The Gorki lives – as we all do – on encounters between the most disparate life experiences. They are our elixirs of life. These encounters are examined on the Gorki’s stage again and again. Without them we would be much poorer and infinitely more ignorant. The Gorki works on crossing boundaries in art and in life. »After all, I am non-binary«, as Hengameh Yaghoobifarah explains in this issue. Whenever people are given the choice of »one or the other«, something has gone wrong. Every one of us is many. That is eerie sometimes. Sometimes we are afraid of it. The theatre, however, is a source of encouragement. We test out new realities or even old ones sometimes, to see if they still have something we could make use of today.
How can we achieve at least a little bit of that which we long for within our own not-quite-suitable structures, so always against them as well? That question concerns all of us here.
While the larger political discourse tries to hold refugees at bay, the tiny Gorki society stays open, for actors from Syria and Palestine in the Gorki ensemble and for a Futureland with young refugees in the Gorki CONTAINER. Zehra Doğan, Kurdish artist and activist in European exile, will exhibit the works she created in prison in Turkey in the Gorki KIOSK, where we are continuing to further the work of the Berliner Herbstsalon. Can Dündar, a Turkish journalist living in exile in Berlin, writes a column for the Gorki and is preparing an installation in the Gorki’s Studio , based on his cell in the Silivri maximumsecurity prison.

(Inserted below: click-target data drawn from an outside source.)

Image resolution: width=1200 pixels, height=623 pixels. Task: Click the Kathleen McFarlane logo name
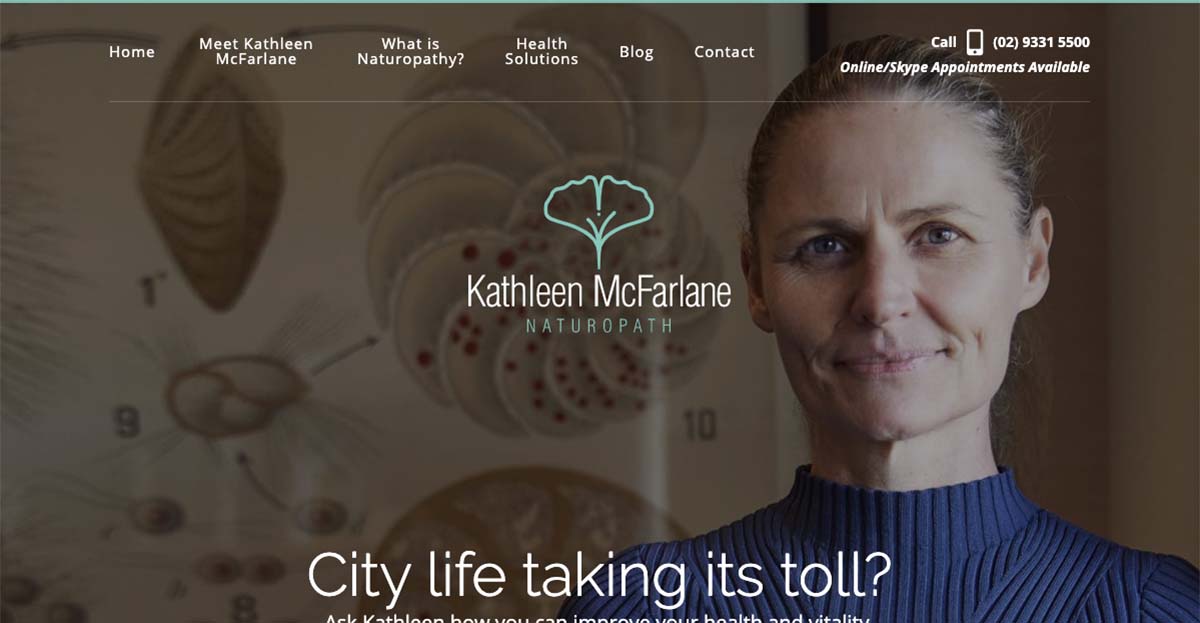coord(599,292)
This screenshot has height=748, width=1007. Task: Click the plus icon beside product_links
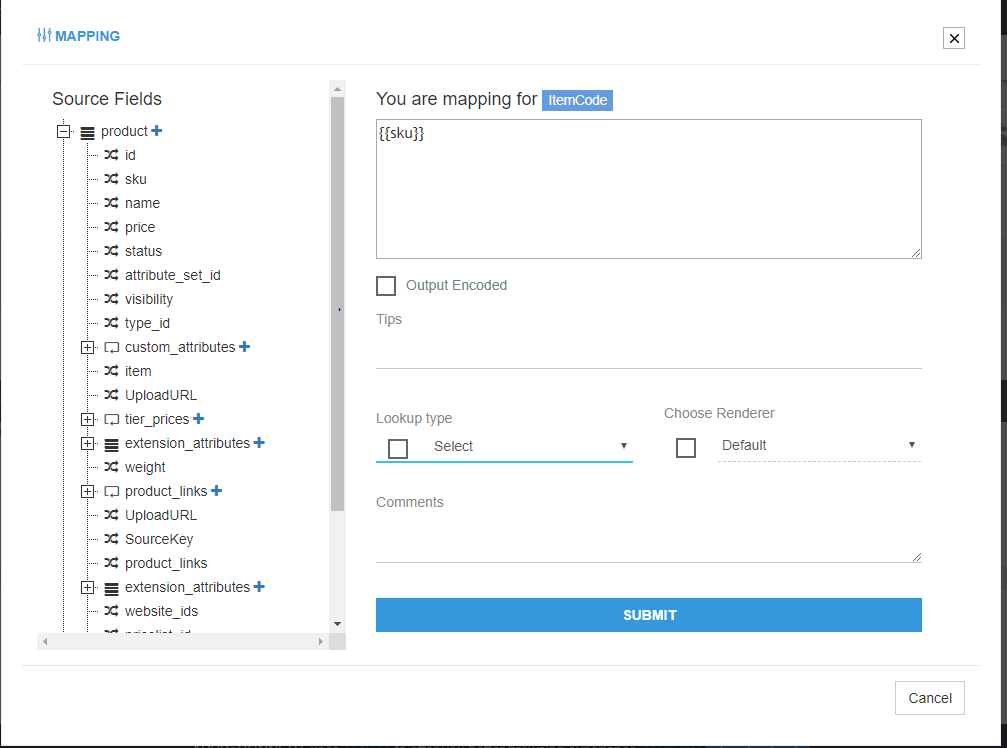click(x=218, y=491)
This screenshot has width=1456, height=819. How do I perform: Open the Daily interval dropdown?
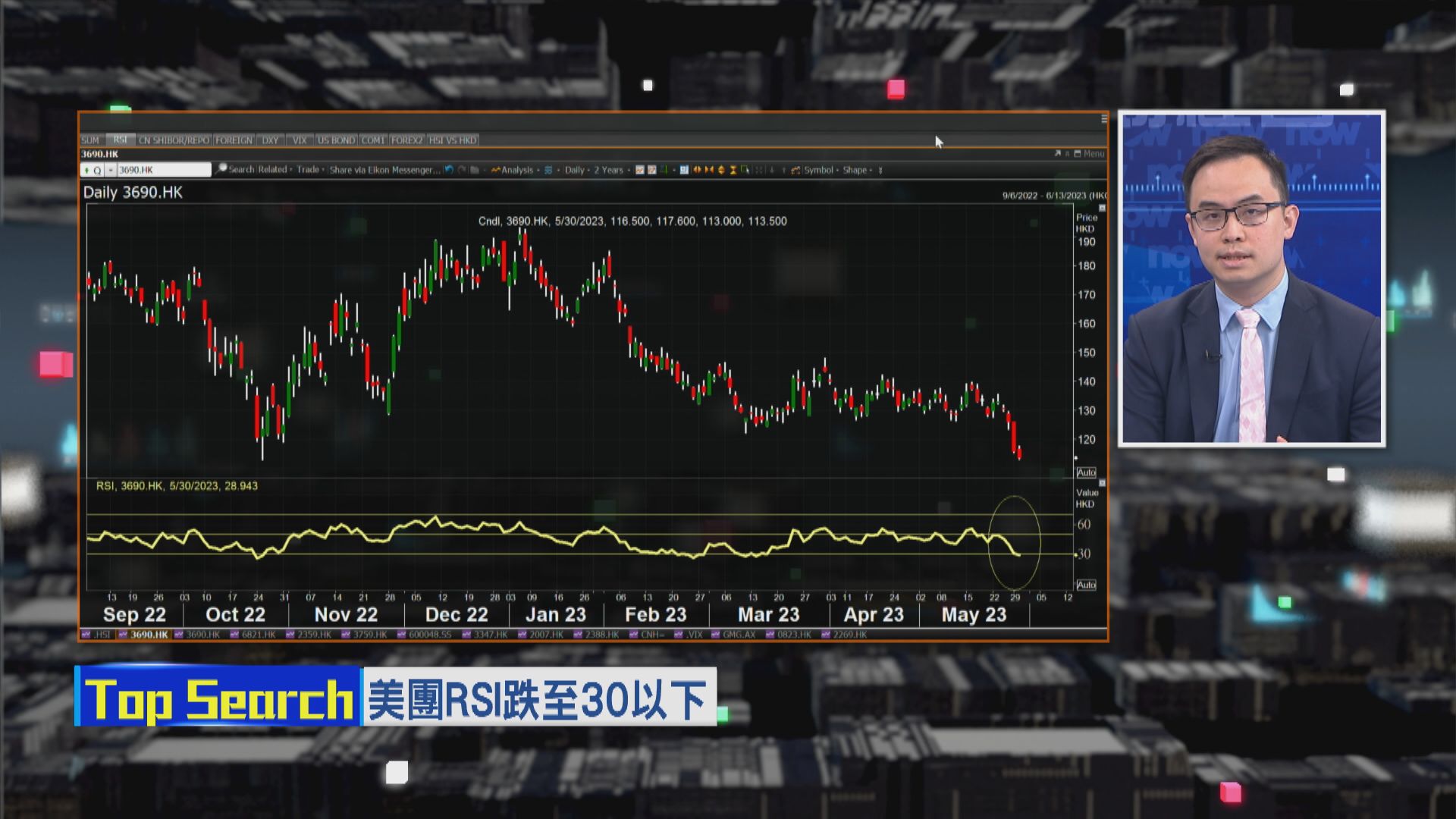pos(576,170)
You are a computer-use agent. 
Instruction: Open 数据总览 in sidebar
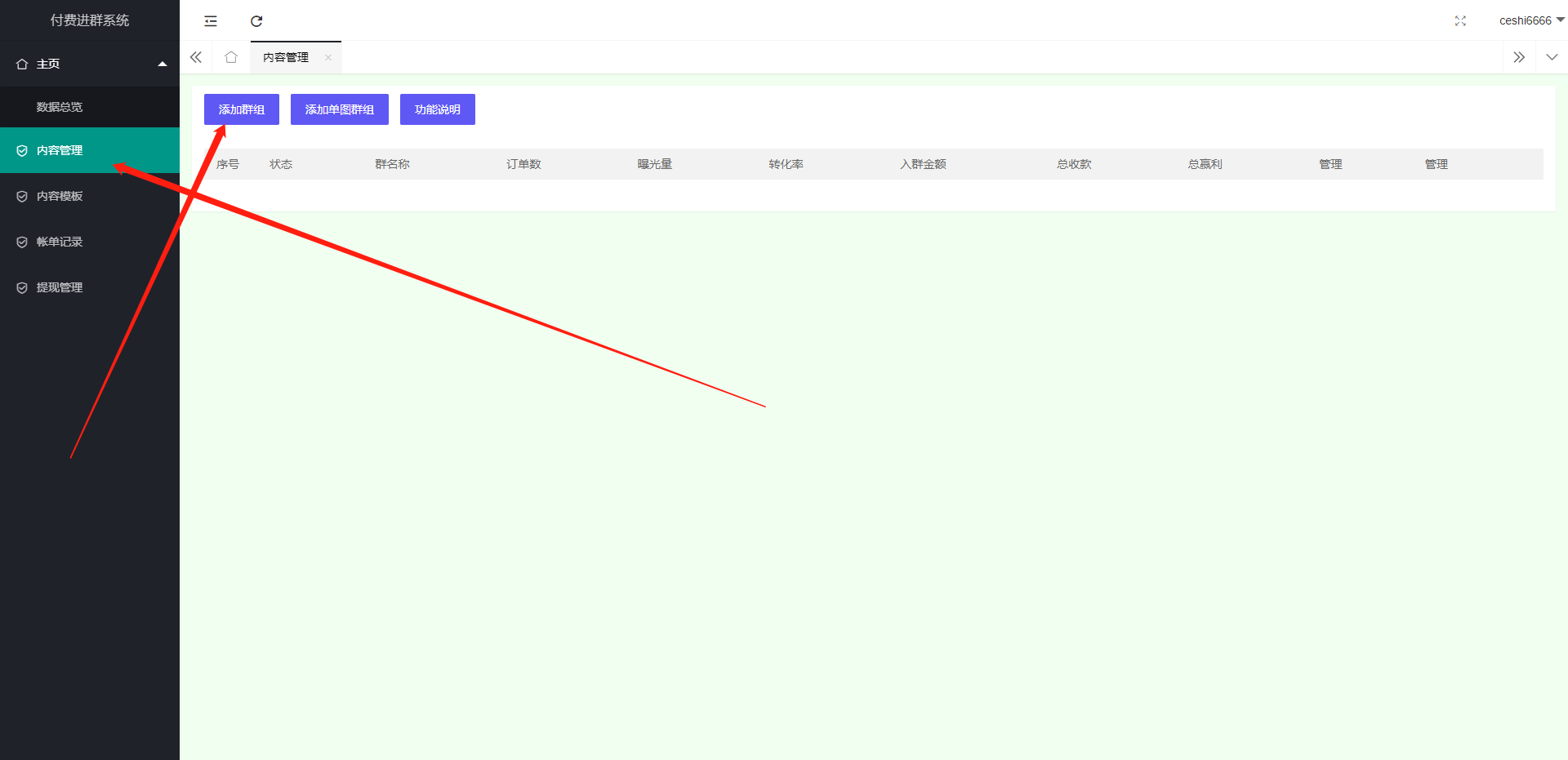[60, 107]
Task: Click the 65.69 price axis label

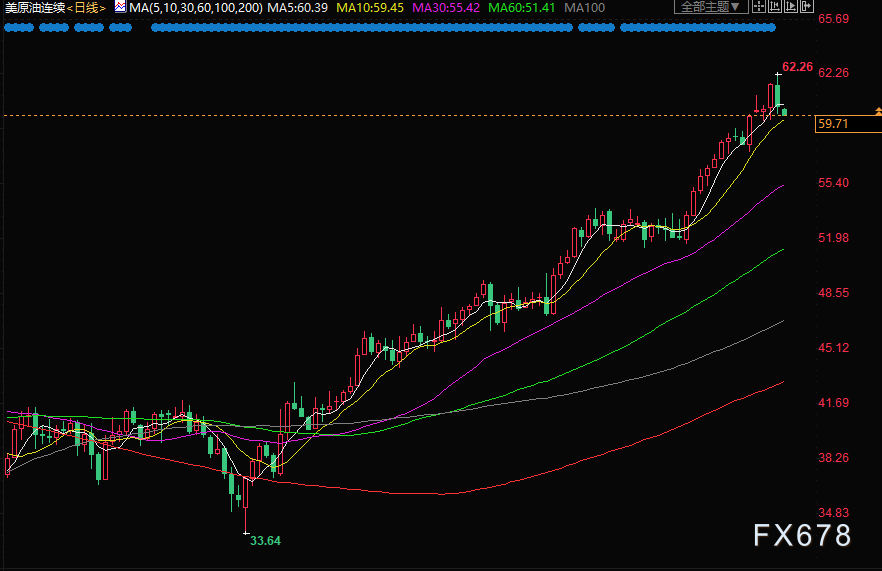Action: coord(833,19)
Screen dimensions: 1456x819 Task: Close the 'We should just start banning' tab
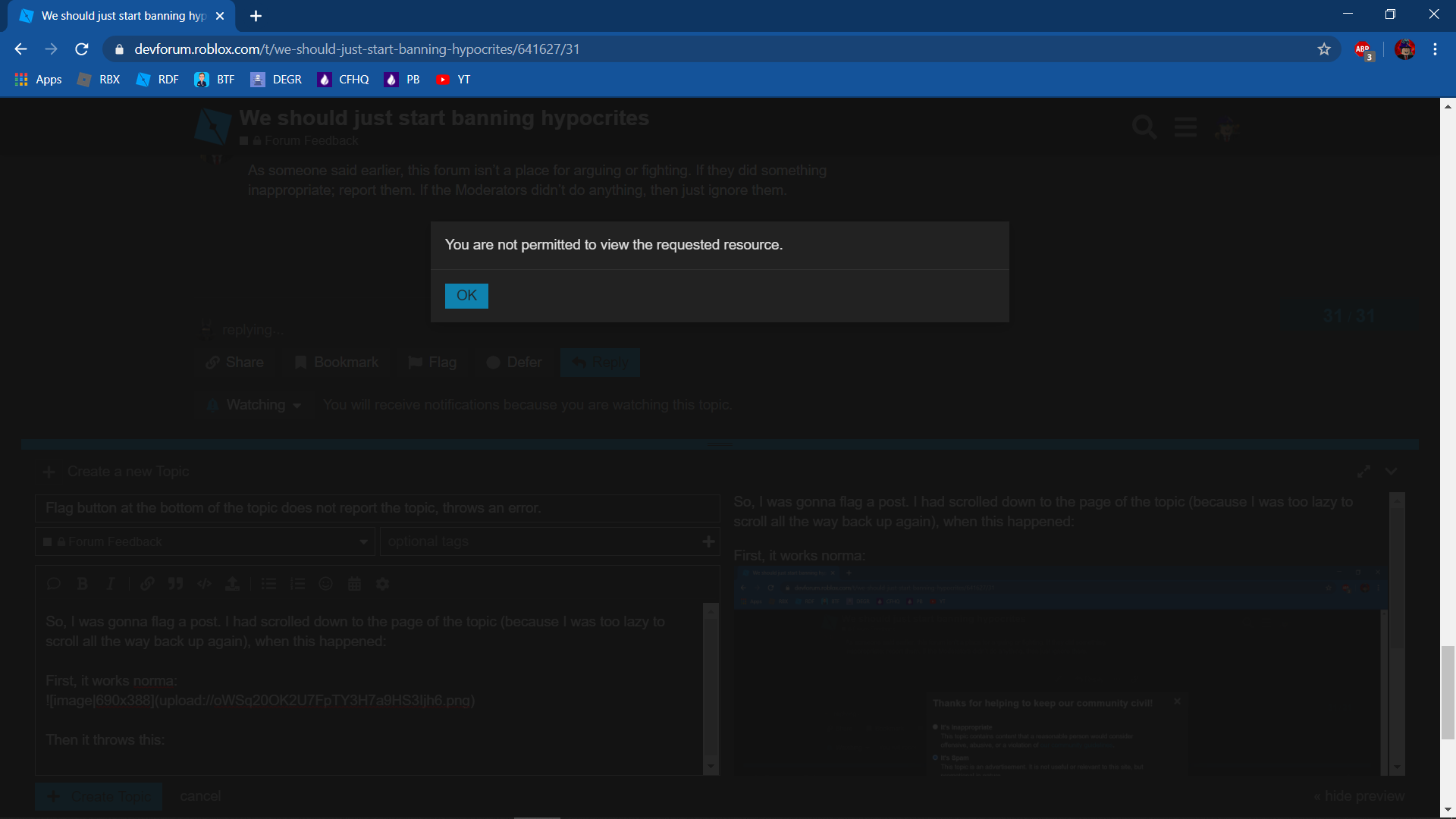coord(220,16)
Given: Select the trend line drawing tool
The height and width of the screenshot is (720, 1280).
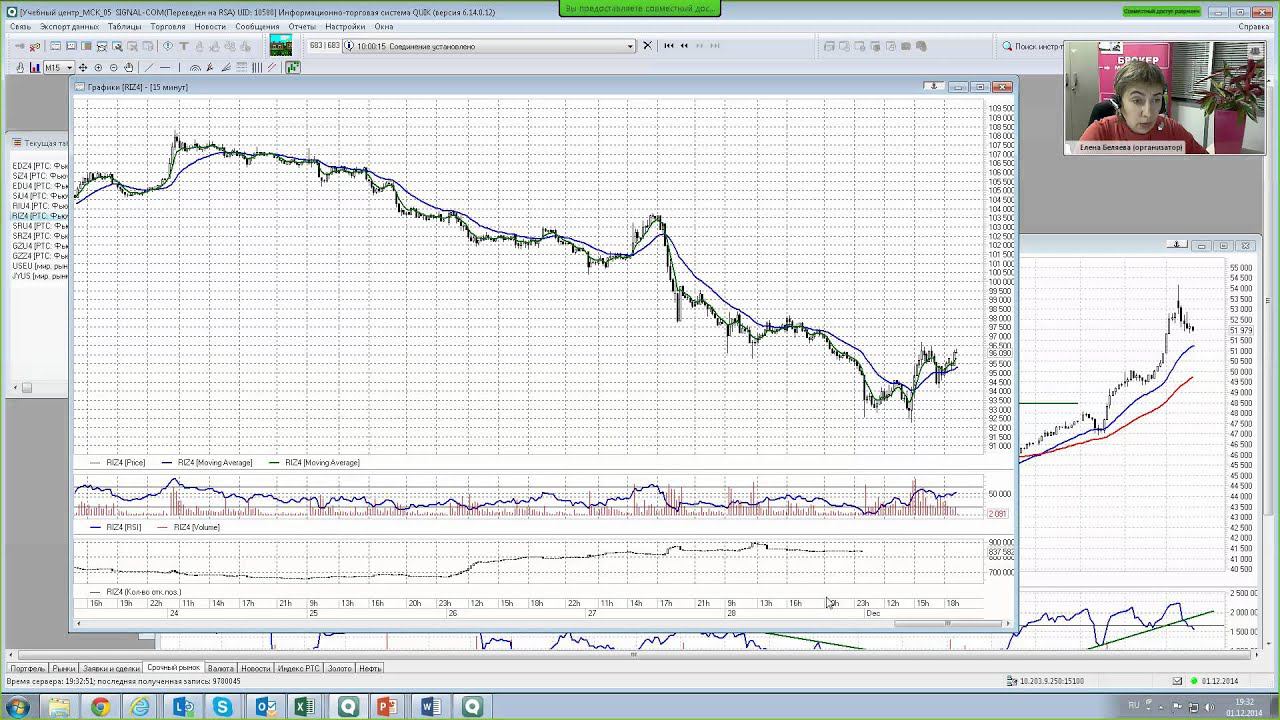Looking at the screenshot, I should [149, 67].
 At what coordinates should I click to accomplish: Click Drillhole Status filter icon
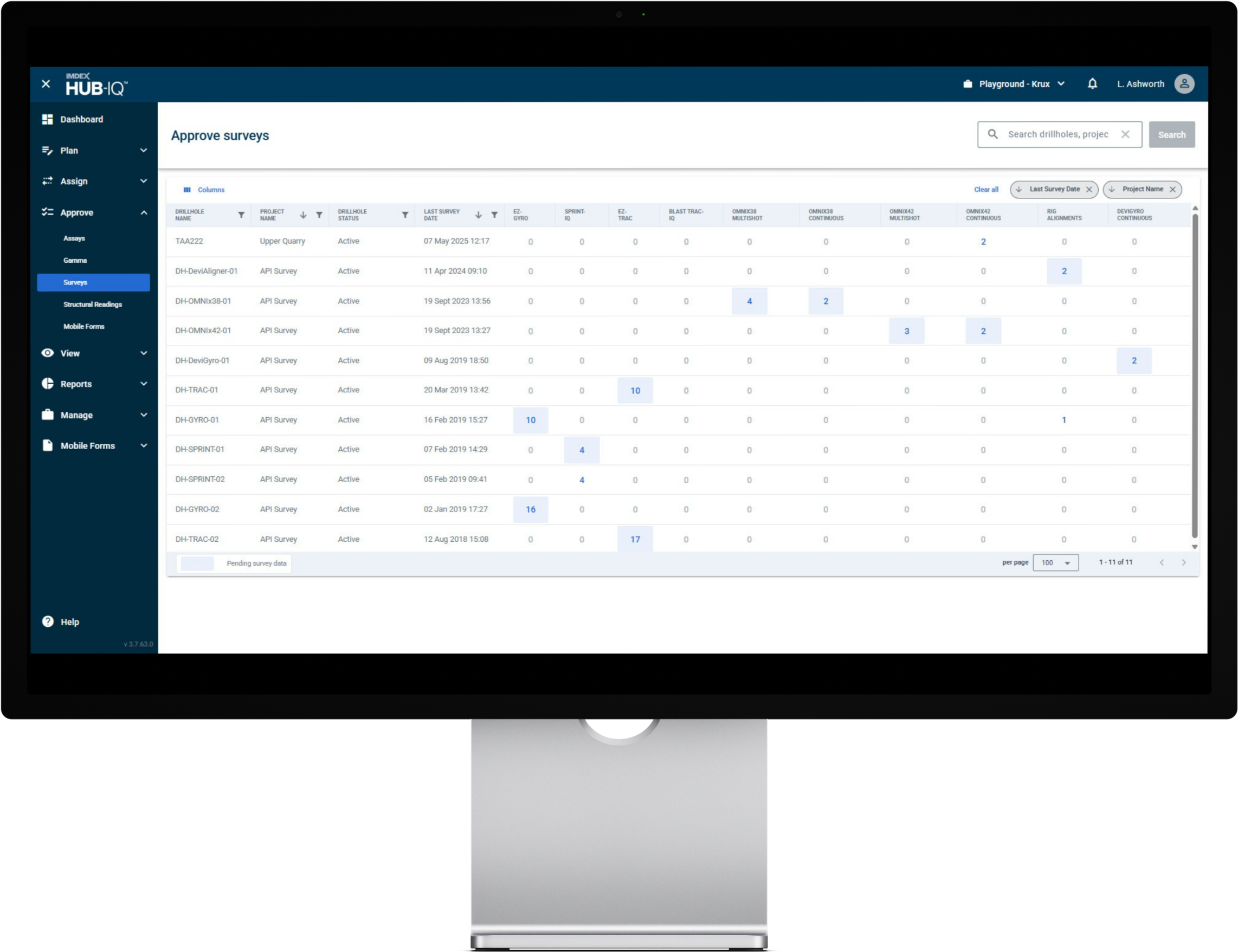pos(405,215)
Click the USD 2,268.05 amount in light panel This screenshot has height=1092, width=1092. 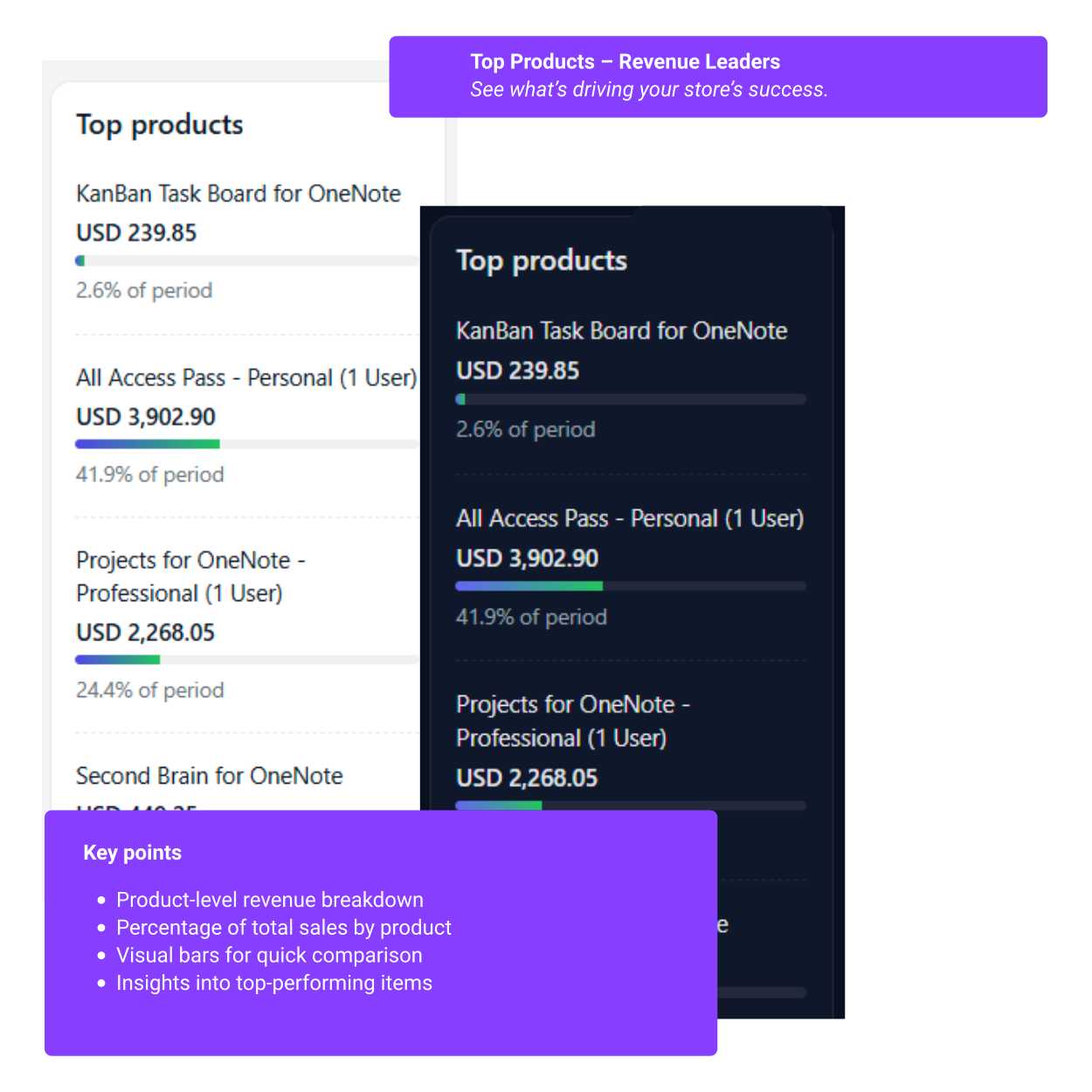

The theatre, all those interviewed in this issue agree, is our instrument for comprehending reality. Everyone uses it differently, uses different languages and performance methods. Marta Górnicka re-invented chorus theatre ten years ago, and now in the pandemic she is forced to change everything once again. It is a challenge that puts her entire previous work into question. She is taking it on. With joy and with friends in the Political Voice Institute. Yael Ronen and her ensemble always research the world outside and, at the same time, how it sticks in our bodies and minds. But Yael Ronen would like to do more than recognise. She will only be happy when she not only brings us joy but is also able to heal.
Daring fantasies? – But what would the theatre be without fantasy, without daring? We must at least be able to imagine that we are changing something in the world for the better, otherwise we would not get out of bed in the morning. Resistance against the unjust arrangement of the world does not make us bitter. It increases our lust for life. The virus has also not changed that to this day.
In the name of all the Gorki colleagues who would not fit into a single issue, I wish you good health and, to us, your joy in reading.